- EXERCISE INSTRUCTIONS
From the line containing "Contact Us (507, 803)" down to the line containing "Популярное (527, 112)" in the records below, reproduce every line exactly, ends included, and omit all others.

- SUPPLIED INFORMATION
■ ■ ■ ■ ■

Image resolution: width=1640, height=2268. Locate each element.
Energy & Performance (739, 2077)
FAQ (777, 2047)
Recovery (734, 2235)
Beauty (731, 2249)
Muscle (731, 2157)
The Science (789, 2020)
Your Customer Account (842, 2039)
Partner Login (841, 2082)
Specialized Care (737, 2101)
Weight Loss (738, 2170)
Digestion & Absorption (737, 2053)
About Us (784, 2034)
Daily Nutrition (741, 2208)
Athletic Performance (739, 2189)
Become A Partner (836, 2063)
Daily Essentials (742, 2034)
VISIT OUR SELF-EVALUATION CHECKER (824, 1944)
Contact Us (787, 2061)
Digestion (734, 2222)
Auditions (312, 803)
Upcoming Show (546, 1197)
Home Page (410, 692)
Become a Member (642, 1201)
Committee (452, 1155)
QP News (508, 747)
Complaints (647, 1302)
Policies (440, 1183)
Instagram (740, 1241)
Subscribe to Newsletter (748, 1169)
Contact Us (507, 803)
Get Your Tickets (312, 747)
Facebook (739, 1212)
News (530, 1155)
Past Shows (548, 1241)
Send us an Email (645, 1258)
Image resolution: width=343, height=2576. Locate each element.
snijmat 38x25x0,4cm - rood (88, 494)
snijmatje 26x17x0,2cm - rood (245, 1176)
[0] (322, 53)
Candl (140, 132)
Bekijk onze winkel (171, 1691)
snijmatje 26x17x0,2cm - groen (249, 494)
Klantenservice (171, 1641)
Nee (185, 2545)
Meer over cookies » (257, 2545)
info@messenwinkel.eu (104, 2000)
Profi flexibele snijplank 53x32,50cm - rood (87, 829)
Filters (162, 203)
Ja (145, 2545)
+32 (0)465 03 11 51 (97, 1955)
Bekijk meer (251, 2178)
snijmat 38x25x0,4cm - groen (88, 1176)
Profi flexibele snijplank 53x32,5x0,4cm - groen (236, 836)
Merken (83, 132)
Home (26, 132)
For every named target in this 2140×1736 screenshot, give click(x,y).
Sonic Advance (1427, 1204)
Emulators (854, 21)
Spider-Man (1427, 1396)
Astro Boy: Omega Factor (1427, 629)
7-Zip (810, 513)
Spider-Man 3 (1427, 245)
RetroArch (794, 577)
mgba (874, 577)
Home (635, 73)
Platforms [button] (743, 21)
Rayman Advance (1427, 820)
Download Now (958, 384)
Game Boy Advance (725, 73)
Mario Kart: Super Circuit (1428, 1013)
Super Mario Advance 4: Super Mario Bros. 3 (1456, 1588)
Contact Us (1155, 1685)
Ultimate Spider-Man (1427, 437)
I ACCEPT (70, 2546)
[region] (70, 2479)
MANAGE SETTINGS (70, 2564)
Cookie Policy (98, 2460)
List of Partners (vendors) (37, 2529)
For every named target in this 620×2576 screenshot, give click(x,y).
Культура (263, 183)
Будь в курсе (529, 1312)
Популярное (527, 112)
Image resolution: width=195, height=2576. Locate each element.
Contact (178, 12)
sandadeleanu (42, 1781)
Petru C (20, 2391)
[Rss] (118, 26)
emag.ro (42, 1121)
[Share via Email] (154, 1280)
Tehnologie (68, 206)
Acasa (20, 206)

■ ■ ■ ■ ■

- ANSWER TO THE PROBLEM
Contact Us (507, 803)
Get Your Tickets (312, 747)
Facebook (739, 1212)
News (530, 1155)
Past Shows (548, 1241)
Send us an Email (645, 1258)
Image resolution: width=343, height=2576. Locate each element.
snijmat 38x25x0,4cm - rood (88, 494)
snijmatje 26x17x0,2cm - rood (245, 1176)
[0] (322, 53)
Candl (140, 132)
Bekijk onze winkel (171, 1691)
snijmatje 26x17x0,2cm - groen (249, 494)
Klantenservice (171, 1641)
Nee (185, 2545)
Meer over cookies » (257, 2545)
info@messenwinkel.eu (104, 2000)
Profi flexibele snijplank 53x32,50cm - rood (87, 829)
Filters (162, 203)
Ja (145, 2545)
+32 (0)465 03 11 51 (97, 1955)
Bekijk meer (251, 2178)
snijmat 38x25x0,4cm - groen (88, 1176)
Profi flexibele snijplank 53x32,5x0,4cm - groen (236, 836)
Merken (83, 132)
Home (26, 132)
For every named target in this 2140×1736 screenshot, give click(x,y).
Sonic Advance (1427, 1204)
Emulators (854, 21)
Spider-Man (1427, 1396)
Astro Boy: Omega Factor (1427, 629)
7-Zip (810, 513)
Spider-Man 3 (1427, 245)
RetroArch (794, 577)
mgba (874, 577)
Home (635, 73)
Platforms [button] (743, 21)
Rayman Advance (1427, 820)
Download Now (958, 384)
Game Boy Advance (725, 73)
Mario Kart: Super Circuit (1428, 1013)
Super Mario Advance 4: Super Mario Bros. 3 (1456, 1588)
Contact Us (1155, 1685)
Ultimate Spider-Man (1427, 437)
I ACCEPT (70, 2546)
[region] (70, 2479)
MANAGE SETTINGS (70, 2564)
Cookie Policy (98, 2460)
List of Partners (vendors) (37, 2529)
For every named target in this 620×2576 screenshot, give click(x,y).
Культура (263, 183)
Будь в курсе (529, 1312)
Популярное (527, 112)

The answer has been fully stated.